The church was like nothing he had seen before. Peaked arches enclosed the doorways, and a circular window of colored glass glowed red above the entrance. Grotesque statues, monsters and skeletons, covered the exterior. Surely, this was a cathedral of hell itself!

But a statue of Christ and his apostles stood above the entrance.

A false Cathar Christ.

De Molay shook his head. When did someone build such a church? He was looking at decades of work. Could it take so long to suppress a heresy?

Yes. It could. The Infidel held Jerusalem for centuries before the Pope called for its liberation. The Pope was not God. The Pope could be fallible.
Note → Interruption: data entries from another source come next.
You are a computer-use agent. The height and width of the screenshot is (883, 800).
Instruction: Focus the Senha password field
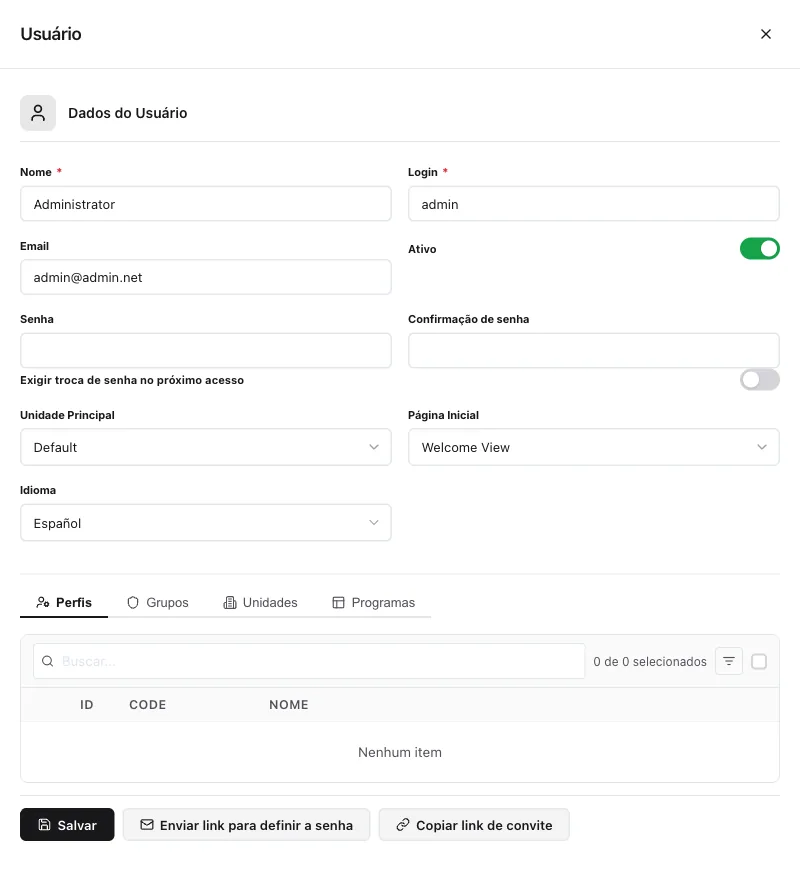[x=205, y=350]
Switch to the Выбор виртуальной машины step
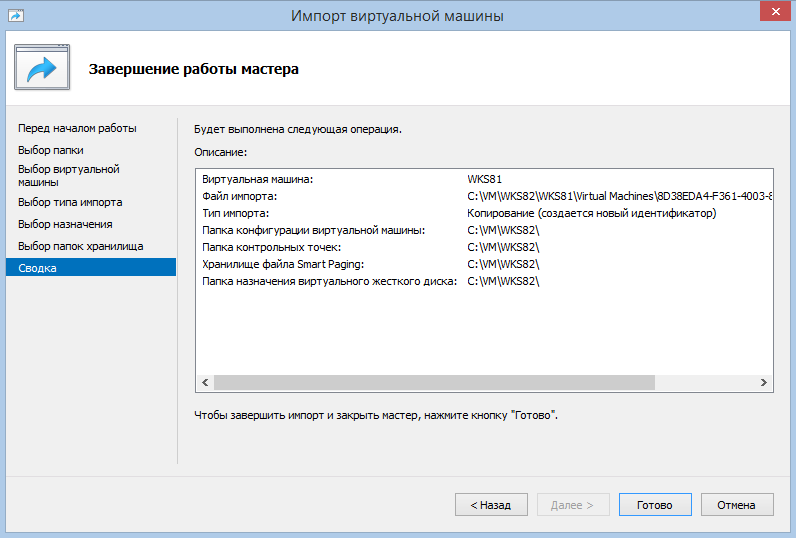The height and width of the screenshot is (538, 796). pos(68,176)
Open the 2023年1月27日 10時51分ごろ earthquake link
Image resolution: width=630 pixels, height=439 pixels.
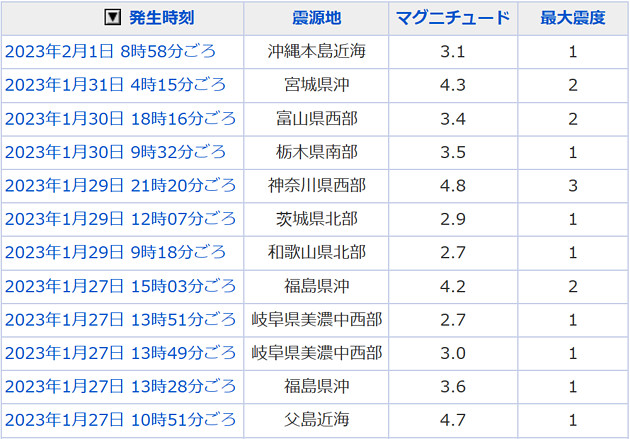pyautogui.click(x=120, y=419)
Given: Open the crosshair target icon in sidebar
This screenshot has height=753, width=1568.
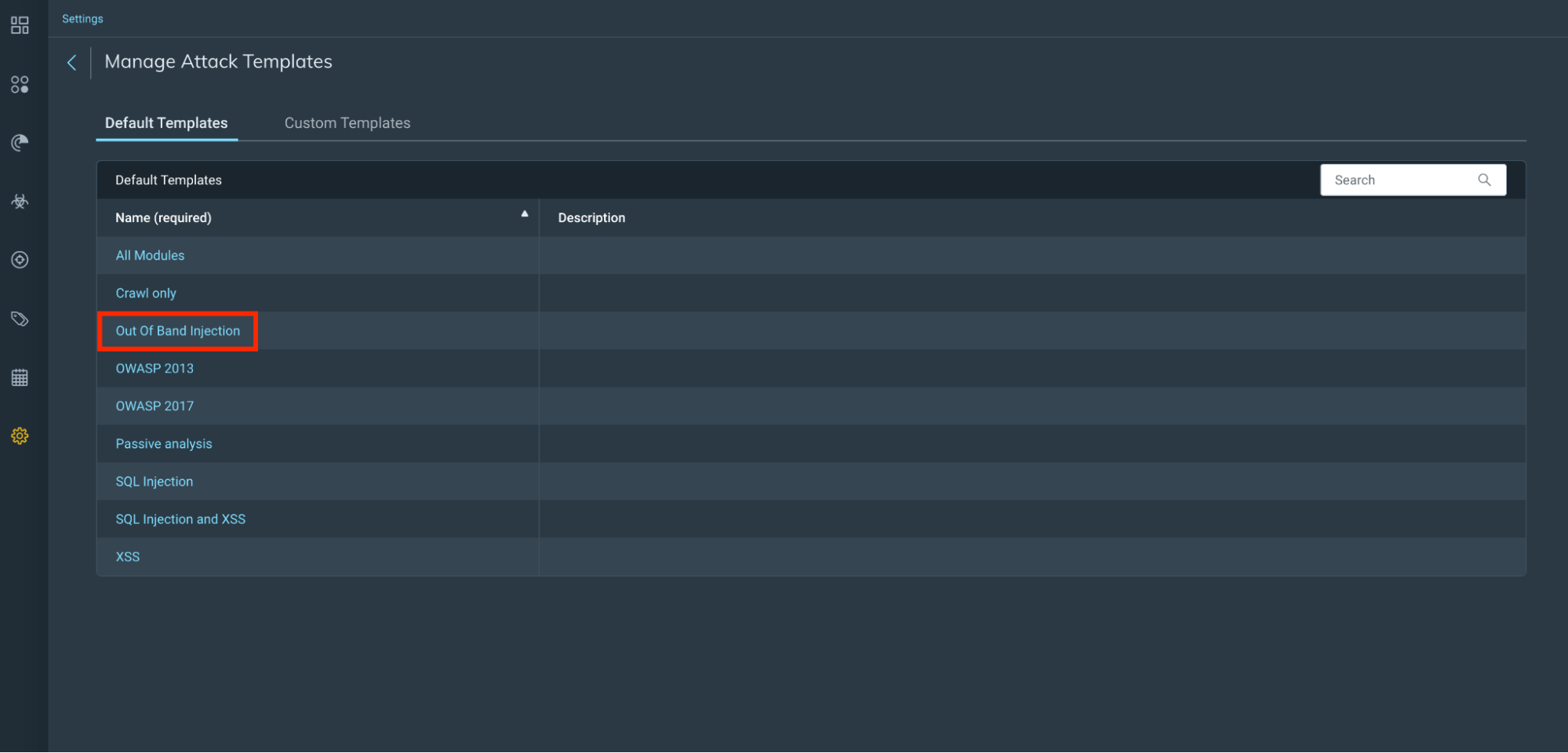Looking at the screenshot, I should [x=20, y=260].
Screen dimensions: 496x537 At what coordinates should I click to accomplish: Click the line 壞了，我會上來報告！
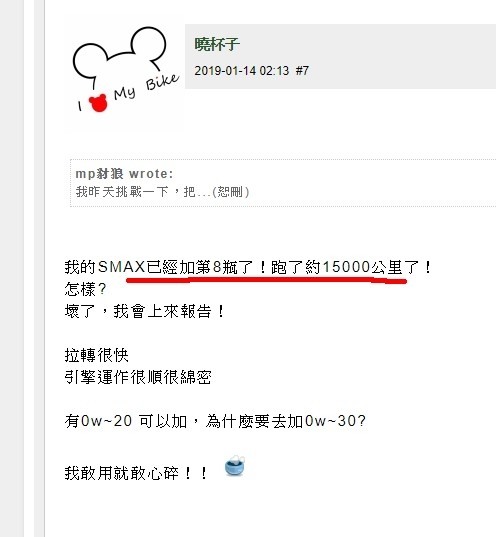click(x=145, y=311)
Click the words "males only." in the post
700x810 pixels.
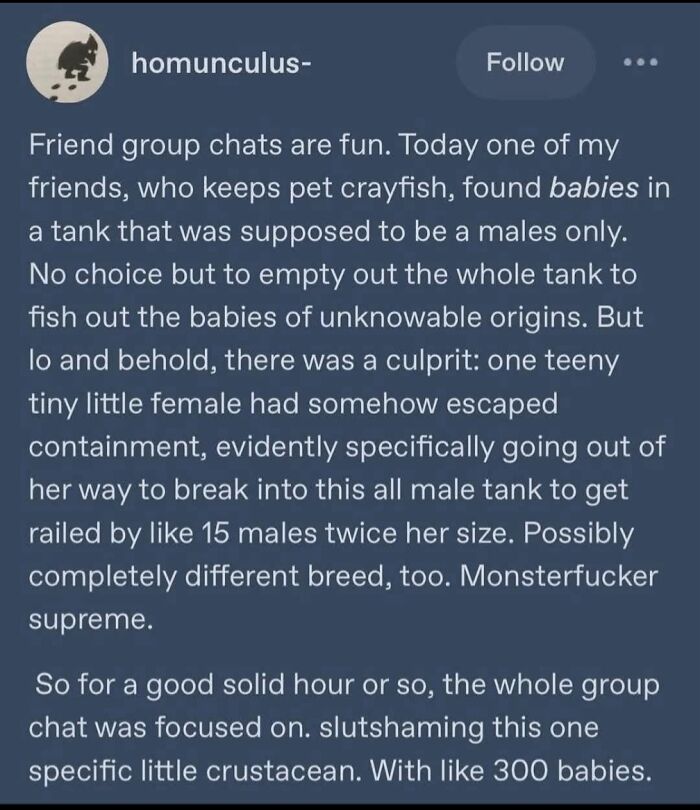pyautogui.click(x=553, y=231)
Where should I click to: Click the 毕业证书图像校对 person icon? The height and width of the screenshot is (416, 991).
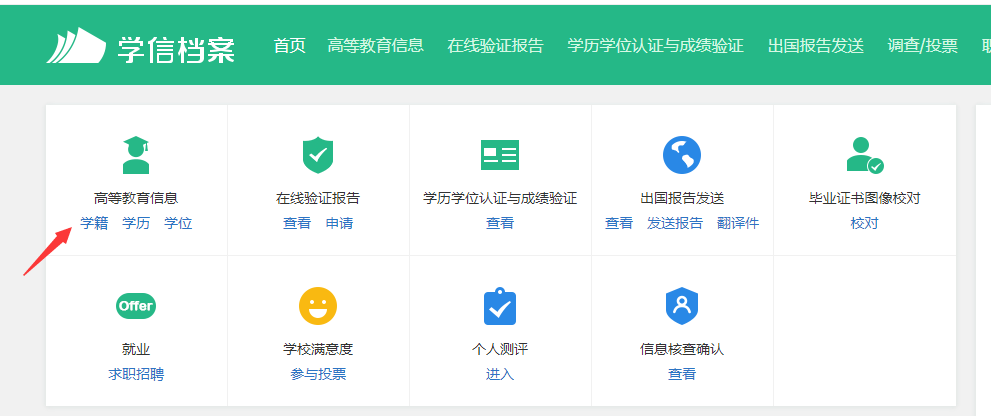[864, 155]
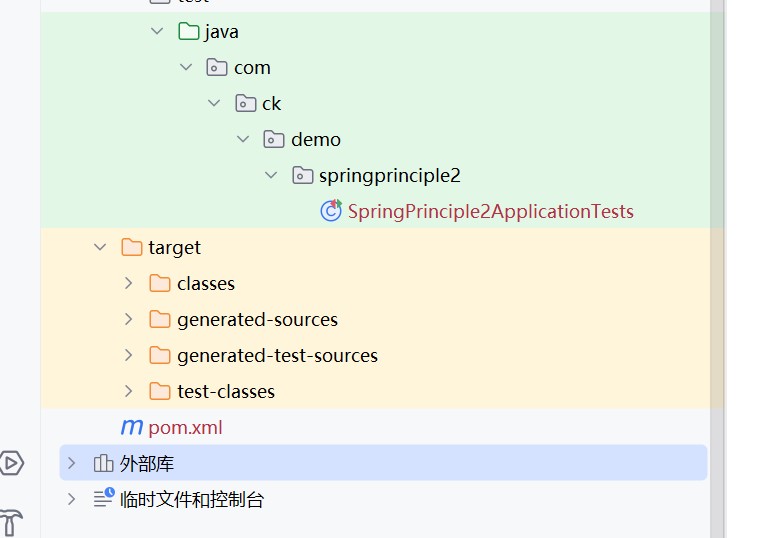Select the pom.xml file
This screenshot has width=763, height=538.
[185, 427]
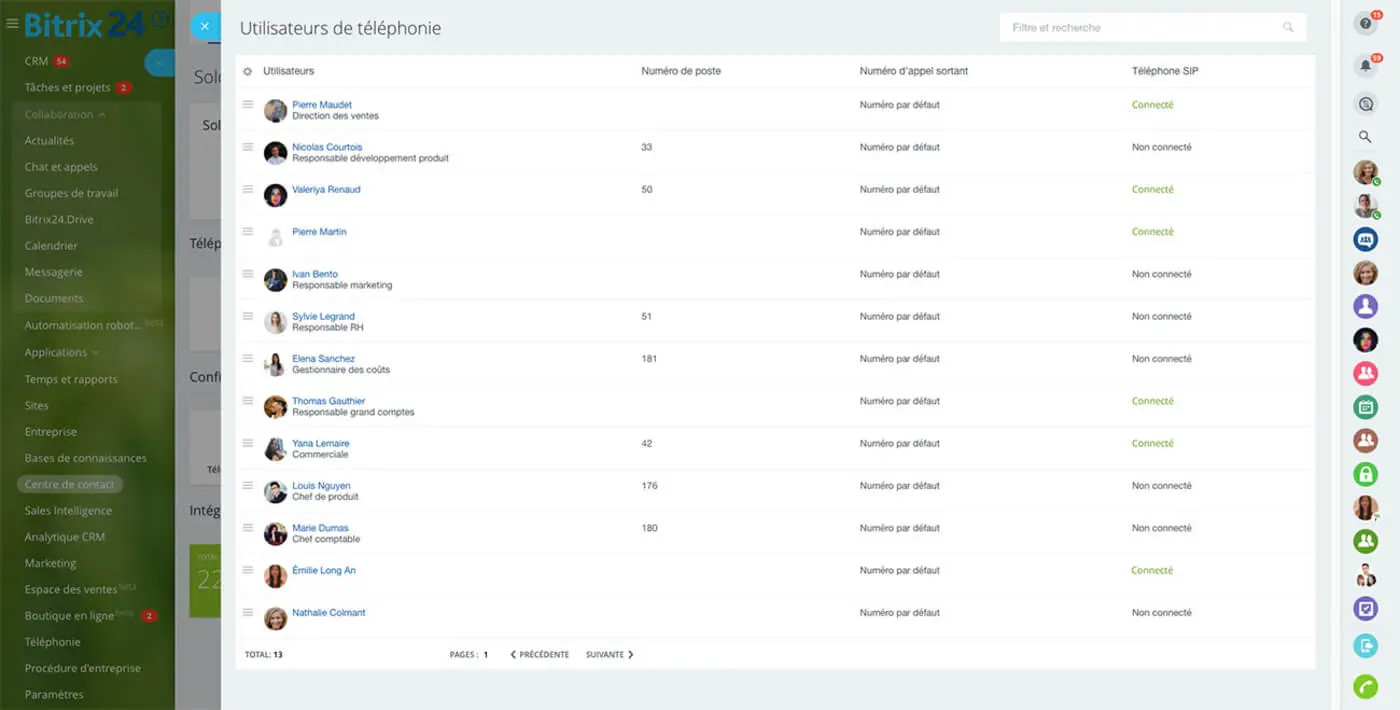Close the telephony users side panel
Screen dimensions: 1400x710
click(x=205, y=27)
“No,” de Molay whispered in a puff of fog. Such doubts were a direct assault on his faith. It was faith that kept him in motion, allowed him to act God’s terrible will…

God’s will.

His memory was a fog. He had been in Antioch. How come he to be here, back in Normandy? His last memory before this evening was the miraculous charge from the gates of Antioch, led by the Holy Lance. He was there when the Saracen reinforcements were defeated. They had felt his sword.

He had felt theirs…

“How long?”

When did he return from battle?

Wrapped in the smell of smoke and blood, de Molay walked across the graveyard and knelt down at a marker. Heat from the fire had melted the snow from its surface. It was not ornate, the stone barely legible.

De Molay could read the name “Rachel” and the words “Year of our Lord 1205.”

No, it was some pagan numbering. He knew he had charged from the gates of Antioch on June 28, Year of our Lord 1098.